▶ [Требования]
a. Воспроизведите дословно фрагмент статьи о Моонзундском сражении от слов «Строго говоря, это» до слов «возникла новая страна.» включительно.
b. Продолжите статью о Моонзундском сражении, начиная сразу после последнего приведенного в ней предложения.

▶ [Исходный текст]
Назад

Версия для слабовидящих

Настройки

Моонзунд

№34 октябрь 2017

Всего за несколько недель до захвата власти большевиками произошло одно из самых драматичных сражений русского флота

Бой броненосца «Слава» с немецкими кораблями в Моонзундском проливе. Худ. Г.В. Горшков. 1947 год (Фото предоставлено М. Золотаревым)

Строго говоря, это сражение смело можно назвать последней битвой старого, дореволюционного флота. Оно окончилось 4 (17) октября 1917 года – за три недели до того, как перестала существовать прежняя Россия и на ее месте возникла новая страна.

Сила на силу

Моонзундское сражение традиционно рассматривается как часть операции «Альбион», спланированной командованием рейхсхеера (германские сухопутные войска) и кайзерлихмарине (германский военно-морской флот) в начале осени 1917 года. Основная цель операции заключалась в предотвращении атаки с моря на германскую группировку, которая к 19 августа (1 сентября) сумела нанести серьезный удар по русской 12-й армии и два дня спустя взяла Ригу. Немецкий генерал Эрих фон Чишвиц позднее отмечал: «…на суше угроза для нашего северного крыла, примыкавшего к Рижскому заливу, была ликвидирована. Но она продолжала существовать со стороны моря. Для ее ликвидации здесь необходимо было добиться господства в Рижском заливе». А господствовать там мог лишь тот, кто владел островами Эзель и Моон, или, как они называются сегодня, Сааремаа и Муху.

Оборона Моонзундского архипелага. 1917 год

Чтобы добиться такого господства, германское командование выделило значительные силы. Предстояло не только оттеснить русский флот как можно дальше в сторону Петрограда, но и полностью взять под контроль все Моонзундские острова, на которых еще располагался довольно крупный русский гарнизон – две дивизии и несколько батарей береговой артиллерии, в том числе и 305-мм батарея № 43 на мысе Церель (остров Эзель). В своем исследовании «Моонзундская операция Балтийского флота 1917 года», опубликованном в 1928-м, бывший капитан 1-го ранга Алексей Косинский писал: «Из батарей, сооруженных на островах позиции, первое место по своему значению занимала батарея на мысе Церель (№ 43) из четырех 12-дюймовых [305-мм. – А. Т.] орудий в 50 калибров, на унитарных башенных установках, за бетонными брустверами. На нее возлагалась защита Ирбенского прохода и его заграждений от неприятельского траления, а также содействие нашим судам в борьбе их с прорывающимся флотом противника. Немного севернее ее, на том же полуострове Сворбе, у деревни Каруст, находилась батарея (№ 40) из четырех 120-мм пушек в 50 калибров, снятых с броненосных канонерок Амурской флотилии, и у мыса Менто – батарея (№ 41) из четырех 130-мм орудий в 50 калибров».

▶ [Предоставленные материалы]
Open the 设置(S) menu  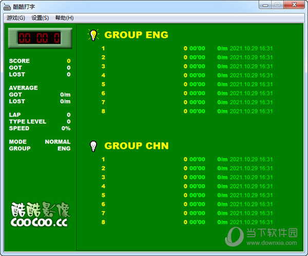[x=40, y=17]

▶ [Ответы по заданиям]
a.
Строго говоря, это сражение смело можно назвать последней битвой старого, дореволюционного флота. Оно окончилось 4 (17) октября 1917 года – за три недели до того, как перестала существовать прежняя Россия и на ее месте возникла новая страна.

b.
Береговая артиллерийская установка 305-мм батареи № 43 на мысе Церель. Остров Эзель (ныне Сааремаа), 1917 год (Фото предоставлено М. Золотаревым)

Куда хуже обстояло дело с кораблями. Даже простое арифметическое соотношение говорит о существенном перевесе немецкого флота: его силы превышали силы русского втрое. С германской стороны насчитывалось около 300 кораблей, включая 9 новейших линкоров типов «Кайзер» и «Кёниг» и линкор «Байерн», 56 эсминцев, 9 легких крейсеров, 6 подводных лодок. Русский флот в Рижском заливе располагал сотней с небольшим кораблей, включая эскадренные броненосцы «Слава» и «Гражданин» (бывший «Цесаревич»), 52 эсминца, 8 подводных лодок, 6 линкоров, 5 броненосных крейсеров и 3 канонерские лодки.

Ощутимым был и перевес в авиации: германская имела 102 самолета и 6 дирижаблей, а русская – всего четыре десятка аэропланов. Наконец, превосходство наблюдалось и в живой силе. Немцы готовили к десанту 25 тыс. человек при 40 орудиях, 85 минометах и 225 пулеметах, а противостояло им на островах, если не считать береговой артиллерии, около 20 тыс. человек при 60 легких орудиях и 140 пулеметах.

Но главным преимуществом немецкого Морского отряда особого назначения, сформированного для захвата Моонзундского архипелага, являлась дисциплина. Русским войскам нечего было ей противопоставить. Развернутая большевистскими представителями в армии и на флоте антивоенная пропаганда привела к полному развалу вооруженных сил. Приказы выборных командиров обсуждались до тех пор, пока не теряли всякий смысл. Ярчайшим примером служит отказ экипажа минного заградителя «Припять» выполнить распоряжение командующего Морскими силами Рижского залива вице-адмирала Михаила Бахирева о постановке мин в проливе Соэлозунд – месте, через которое началось морское наступление в рамках операции «Альбион»…

Атака на Моонзунд

С учетом всего этого становится понятно, почему первый удар, который 29 сентября (12 октября) 1917 года немецкий особый отряд нанес по острову Эзель, почти сразу увенчался успехом. Дезорганизованные русские сухопутные войска практически не сопротивлялись. Стойкость проявили лишь отдельные подразделения, например Ревельский морской батальон смерти капитана 2-го ранга Павла Шишко, который несколько суток сдерживал натиск немцев на Ориссарской дамбе, соединяющей острова Эзель и Моон. Однако их усилий не хватало, чтобы сорвать вражеское наступление. Тем более что рядом целые роты сдавались в плен: зачинщики насильно волочили за собой тех, кто отказывался поднять руки.

Неудивительно, что генерал фон Чишвиц впоследствии подчеркивал: «Общие потери [германской группировки. – А. Т.], считая и флот, исчисляются в 400 чел., что составляет каплю в море по сравнению с 20 000 русских, взятых в плен…»

Между тем сопротивление на море оказалось гораздо сильнее, чем на суше. Именно морская часть операции «Альбион», которую и называют собственно Моонзундским сражением, пошла далеко не так гладко, как рассчитывали германские генштабисты.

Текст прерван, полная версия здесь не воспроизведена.